Journal d’un civil (87) Le 87 octobre

(Lundi 1er janvier.)

Aujourd’hui, le monde occidental célèbre le nouvel an. Comme disait un de mes maîtres : « bonne fête de la circoncision d’un Juif très connu ! »

Tout le monde célèbre la possibilité d’un renouveau, la remise à zéro des compteurs, l’espoir que quelque chose de neuf se mette en place, et que ce neuf ne soit pas identique à l’ancien.

Mais, comme l’écrit une de nos amies, pour les Juifs en général et les Israéliens en particulier, la date n’a pas avancé. Nous sommes toujours en octobre, et, à suivre le compteur qui apparaît dans toutes les sources médiatiques, on a l’impression d’être au 87ème jour de ce mois d’octobre.

Date imaginaire, date absurde, date tragique.

Nos ennemis, eux, ont décidé de marquer le coup. Peu après minuit, le hamas envoie un tir de barrage à partir de la bande de Gaza sur le centre du pays. Une vingtaine de missiles, qui sont arrêtés par le dôme de fer.

En Israël, le premier janvier est une date comme une autre. Ce n’est pas un jour férié, ni même un jour chômé. C’est juste la date de changement du calendrier général. Celui qu’on utilise par commodité, parce que c’est le calendrier qui a fini par devenir universel. Gageons qui si un jour c’était un autre calendrier qui devenait le standard international, il serait aussitôt adopté par les Israéliens, toujours pragmatiques. Mais, en même temps, le calendrier hébraïque, le calendrier traditionnel, est toujours en usage. La date hébraïque est notée partout : sur les journaux comme sur les agendas.

Une seule communauté à ma connaissance célèbre le nouvel an : les Russes (il serait plus exact de dire les russophones), qui représentent environ 15 % du pays. La fête s’appelle Novy God, et les traditions qui y sont rattachées rappellent le Noël qu’on connaît en occident. Sapin, repas en famille, figure du vieux monsieur qui donne des cadeaux aux enfants (appelé Grand-père Givre), mais accompagné d’une figure féminine appelée Demoiselle des neiges, qui est sa petite-fille.

______________________________

- **Consignes**:
A - D'après l'extrait, quelle part du pays les russophones représentent-ils ?
B - Recopiez le passage de l'extrait qui commence par « Aujourd’hui, le monde » et se poursuit jusqu'à « ce mois d’octobre. ».
C - Pour chacune des affirmations suivantes, indiquez si elle est conforme à l'extrait, en citant les mots qui permettent de trancher. (i) En Israël, le premier janvier est un jour férié. (ii) Les missiles tirés depuis la bande de Gaza ont été arrêtés par le dôme de fer. (iii) Lors de Novy God, la Demoiselle des neiges est la fille de Grand-père Givre.
Le matériel ne joue aucun rôle dans ce travail.

- **Données fournies**:

______________________________

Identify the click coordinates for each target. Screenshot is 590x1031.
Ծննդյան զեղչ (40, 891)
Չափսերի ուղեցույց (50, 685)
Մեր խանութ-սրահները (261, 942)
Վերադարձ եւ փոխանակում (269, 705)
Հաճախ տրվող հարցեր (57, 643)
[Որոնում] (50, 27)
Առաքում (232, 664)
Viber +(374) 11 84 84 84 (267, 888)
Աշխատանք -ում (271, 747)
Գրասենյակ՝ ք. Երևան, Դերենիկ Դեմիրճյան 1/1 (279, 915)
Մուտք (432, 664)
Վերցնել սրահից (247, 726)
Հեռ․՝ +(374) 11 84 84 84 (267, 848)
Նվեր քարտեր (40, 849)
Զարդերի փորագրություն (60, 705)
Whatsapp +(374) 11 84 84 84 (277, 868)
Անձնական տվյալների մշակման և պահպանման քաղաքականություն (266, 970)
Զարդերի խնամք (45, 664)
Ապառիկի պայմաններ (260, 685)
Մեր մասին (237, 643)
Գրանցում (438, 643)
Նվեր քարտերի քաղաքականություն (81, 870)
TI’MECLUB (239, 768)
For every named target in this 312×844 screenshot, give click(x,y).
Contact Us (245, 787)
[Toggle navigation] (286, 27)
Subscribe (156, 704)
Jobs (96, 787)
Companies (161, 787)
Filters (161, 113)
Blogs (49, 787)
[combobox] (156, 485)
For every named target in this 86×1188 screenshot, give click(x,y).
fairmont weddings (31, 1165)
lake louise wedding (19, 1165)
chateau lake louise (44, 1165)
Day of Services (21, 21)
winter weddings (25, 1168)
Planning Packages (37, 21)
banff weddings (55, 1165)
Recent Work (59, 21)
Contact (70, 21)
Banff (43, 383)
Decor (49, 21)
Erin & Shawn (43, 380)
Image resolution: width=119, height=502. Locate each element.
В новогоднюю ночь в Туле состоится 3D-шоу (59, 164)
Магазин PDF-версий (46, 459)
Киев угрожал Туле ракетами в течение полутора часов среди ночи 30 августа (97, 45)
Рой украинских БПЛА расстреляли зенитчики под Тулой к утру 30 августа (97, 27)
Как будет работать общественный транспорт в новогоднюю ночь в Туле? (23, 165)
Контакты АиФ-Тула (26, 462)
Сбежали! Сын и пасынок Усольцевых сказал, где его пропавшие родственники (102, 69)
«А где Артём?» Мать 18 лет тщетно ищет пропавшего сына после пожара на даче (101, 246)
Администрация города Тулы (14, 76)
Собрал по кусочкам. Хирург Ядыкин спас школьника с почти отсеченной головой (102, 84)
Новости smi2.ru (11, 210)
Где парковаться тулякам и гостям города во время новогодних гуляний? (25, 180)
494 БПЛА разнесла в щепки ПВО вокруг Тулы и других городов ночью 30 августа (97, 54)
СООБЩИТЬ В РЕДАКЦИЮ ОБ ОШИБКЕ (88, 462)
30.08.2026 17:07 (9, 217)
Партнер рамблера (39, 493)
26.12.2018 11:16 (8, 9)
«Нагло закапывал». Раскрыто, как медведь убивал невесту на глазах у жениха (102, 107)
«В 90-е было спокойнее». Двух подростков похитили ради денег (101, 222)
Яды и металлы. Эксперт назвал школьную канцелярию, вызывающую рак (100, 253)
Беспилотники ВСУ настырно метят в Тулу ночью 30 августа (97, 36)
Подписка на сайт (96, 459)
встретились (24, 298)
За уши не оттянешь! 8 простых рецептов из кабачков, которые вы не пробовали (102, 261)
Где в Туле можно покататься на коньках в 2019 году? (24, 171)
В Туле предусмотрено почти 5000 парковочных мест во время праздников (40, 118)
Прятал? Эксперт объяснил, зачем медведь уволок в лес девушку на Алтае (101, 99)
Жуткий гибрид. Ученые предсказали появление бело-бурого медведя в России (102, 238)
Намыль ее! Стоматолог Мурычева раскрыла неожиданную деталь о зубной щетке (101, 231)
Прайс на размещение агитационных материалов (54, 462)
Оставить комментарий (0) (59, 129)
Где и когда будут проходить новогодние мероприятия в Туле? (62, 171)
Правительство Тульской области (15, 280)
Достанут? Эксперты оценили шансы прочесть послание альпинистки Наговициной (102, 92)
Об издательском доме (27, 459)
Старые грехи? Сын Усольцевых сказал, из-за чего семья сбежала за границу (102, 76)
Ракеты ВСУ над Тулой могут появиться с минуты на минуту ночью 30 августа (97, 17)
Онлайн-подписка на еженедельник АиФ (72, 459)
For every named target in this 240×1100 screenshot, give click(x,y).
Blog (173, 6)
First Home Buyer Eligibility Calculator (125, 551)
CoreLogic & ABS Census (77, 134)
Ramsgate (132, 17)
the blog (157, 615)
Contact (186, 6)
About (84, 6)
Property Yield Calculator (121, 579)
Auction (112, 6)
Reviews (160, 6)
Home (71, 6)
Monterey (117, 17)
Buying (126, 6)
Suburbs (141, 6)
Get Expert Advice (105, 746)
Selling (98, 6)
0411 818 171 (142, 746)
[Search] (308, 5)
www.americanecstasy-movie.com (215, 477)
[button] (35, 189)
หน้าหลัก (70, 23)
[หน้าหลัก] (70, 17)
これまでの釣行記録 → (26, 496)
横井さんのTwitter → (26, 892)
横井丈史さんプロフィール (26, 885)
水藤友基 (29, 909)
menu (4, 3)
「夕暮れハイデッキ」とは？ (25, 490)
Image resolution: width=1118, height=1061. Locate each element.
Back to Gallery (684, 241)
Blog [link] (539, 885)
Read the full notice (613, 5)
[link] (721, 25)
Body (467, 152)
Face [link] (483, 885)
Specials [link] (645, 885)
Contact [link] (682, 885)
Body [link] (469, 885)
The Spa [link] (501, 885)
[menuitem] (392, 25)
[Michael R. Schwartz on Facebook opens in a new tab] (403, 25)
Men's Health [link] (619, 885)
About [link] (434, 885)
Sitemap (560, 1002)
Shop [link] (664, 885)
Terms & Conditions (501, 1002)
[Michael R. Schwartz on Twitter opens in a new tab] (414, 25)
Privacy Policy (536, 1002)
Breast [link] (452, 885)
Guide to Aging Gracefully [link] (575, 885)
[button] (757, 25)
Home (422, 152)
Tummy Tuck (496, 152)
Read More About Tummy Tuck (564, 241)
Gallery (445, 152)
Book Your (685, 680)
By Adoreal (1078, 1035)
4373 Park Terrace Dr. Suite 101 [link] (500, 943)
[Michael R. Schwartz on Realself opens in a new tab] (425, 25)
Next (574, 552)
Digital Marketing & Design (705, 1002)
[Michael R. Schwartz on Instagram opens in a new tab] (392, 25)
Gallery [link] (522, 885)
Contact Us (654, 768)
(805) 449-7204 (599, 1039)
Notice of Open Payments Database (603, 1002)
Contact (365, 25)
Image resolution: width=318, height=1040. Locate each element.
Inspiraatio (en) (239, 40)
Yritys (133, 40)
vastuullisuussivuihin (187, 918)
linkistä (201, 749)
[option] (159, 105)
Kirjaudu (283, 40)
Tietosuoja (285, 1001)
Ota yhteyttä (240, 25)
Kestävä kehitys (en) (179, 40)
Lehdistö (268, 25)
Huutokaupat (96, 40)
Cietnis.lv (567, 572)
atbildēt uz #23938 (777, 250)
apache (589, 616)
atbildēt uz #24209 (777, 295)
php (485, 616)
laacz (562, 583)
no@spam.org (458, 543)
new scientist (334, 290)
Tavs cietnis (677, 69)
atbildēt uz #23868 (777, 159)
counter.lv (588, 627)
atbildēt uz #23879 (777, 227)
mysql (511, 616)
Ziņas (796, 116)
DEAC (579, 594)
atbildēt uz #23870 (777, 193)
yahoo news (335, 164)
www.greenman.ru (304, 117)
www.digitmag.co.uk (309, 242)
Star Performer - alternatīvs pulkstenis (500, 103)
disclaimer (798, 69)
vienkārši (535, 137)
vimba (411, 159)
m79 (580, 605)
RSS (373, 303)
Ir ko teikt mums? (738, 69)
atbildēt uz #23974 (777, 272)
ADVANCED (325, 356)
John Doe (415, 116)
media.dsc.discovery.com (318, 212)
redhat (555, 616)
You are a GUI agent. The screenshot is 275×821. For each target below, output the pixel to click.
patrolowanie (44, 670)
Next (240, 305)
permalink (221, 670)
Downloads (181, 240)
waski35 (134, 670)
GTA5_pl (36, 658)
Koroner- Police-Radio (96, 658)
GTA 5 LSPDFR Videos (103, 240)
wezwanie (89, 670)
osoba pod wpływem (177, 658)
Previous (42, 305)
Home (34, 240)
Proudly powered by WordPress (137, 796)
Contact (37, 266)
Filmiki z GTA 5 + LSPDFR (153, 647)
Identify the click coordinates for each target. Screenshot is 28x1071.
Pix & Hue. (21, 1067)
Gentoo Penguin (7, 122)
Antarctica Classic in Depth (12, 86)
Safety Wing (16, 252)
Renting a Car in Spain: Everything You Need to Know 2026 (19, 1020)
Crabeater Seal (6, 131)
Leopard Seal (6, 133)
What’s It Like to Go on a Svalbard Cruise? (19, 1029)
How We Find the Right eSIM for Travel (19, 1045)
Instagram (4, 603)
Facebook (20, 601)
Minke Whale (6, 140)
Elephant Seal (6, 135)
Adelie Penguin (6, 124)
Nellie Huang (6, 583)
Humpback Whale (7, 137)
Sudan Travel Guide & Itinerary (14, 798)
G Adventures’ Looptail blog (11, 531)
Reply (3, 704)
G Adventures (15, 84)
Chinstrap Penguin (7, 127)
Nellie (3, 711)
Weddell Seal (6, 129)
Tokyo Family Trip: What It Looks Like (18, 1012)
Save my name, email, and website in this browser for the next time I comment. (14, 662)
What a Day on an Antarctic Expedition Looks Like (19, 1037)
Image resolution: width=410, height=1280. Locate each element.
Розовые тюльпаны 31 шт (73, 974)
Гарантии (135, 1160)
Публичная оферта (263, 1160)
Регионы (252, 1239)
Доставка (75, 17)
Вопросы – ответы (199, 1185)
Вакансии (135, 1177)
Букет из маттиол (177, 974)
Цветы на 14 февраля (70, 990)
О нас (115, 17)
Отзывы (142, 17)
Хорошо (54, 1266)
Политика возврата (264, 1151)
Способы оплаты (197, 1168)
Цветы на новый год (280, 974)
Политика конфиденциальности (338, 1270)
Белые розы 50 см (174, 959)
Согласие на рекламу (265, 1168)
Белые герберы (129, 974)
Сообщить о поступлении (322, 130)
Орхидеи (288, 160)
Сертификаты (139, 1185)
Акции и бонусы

______________________________

- **Réponses**:
A - Environ 15 % du pays.

B -
Aujourd’hui, le monde occidental célèbre le nouvel an. Comme disait un de mes maîtres : « bonne fête de la circoncision d’un Juif très connu ! »

Tout le monde célèbre la possibilité d’un renouveau, la remise à zéro des compteurs, l’espoir que quelque chose de neuf se mette en place, et que ce neuf ne soit pas identique à l’ancien.

Mais, comme l’écrit une de nos amies, pour les Juifs en général et les Israéliens en particulier, la date n’a pas avancé. Nous sommes toujours en octobre, et, à suivre le compteur qui apparaît dans toutes les sources médiatiques, on a l’impression d’être au 87ème jour de ce mois d’octobre.

C -
(i) Non : « Ce n’est pas un jour férié, ni même un jour chômé. »
(ii) Oui : « Une vingtaine de missiles, qui sont arrêtés par le dôme de fer. »
(iii) Non : « accompagné d’une figure féminine appelée Demoiselle des neiges, qui est sa petite-fille ».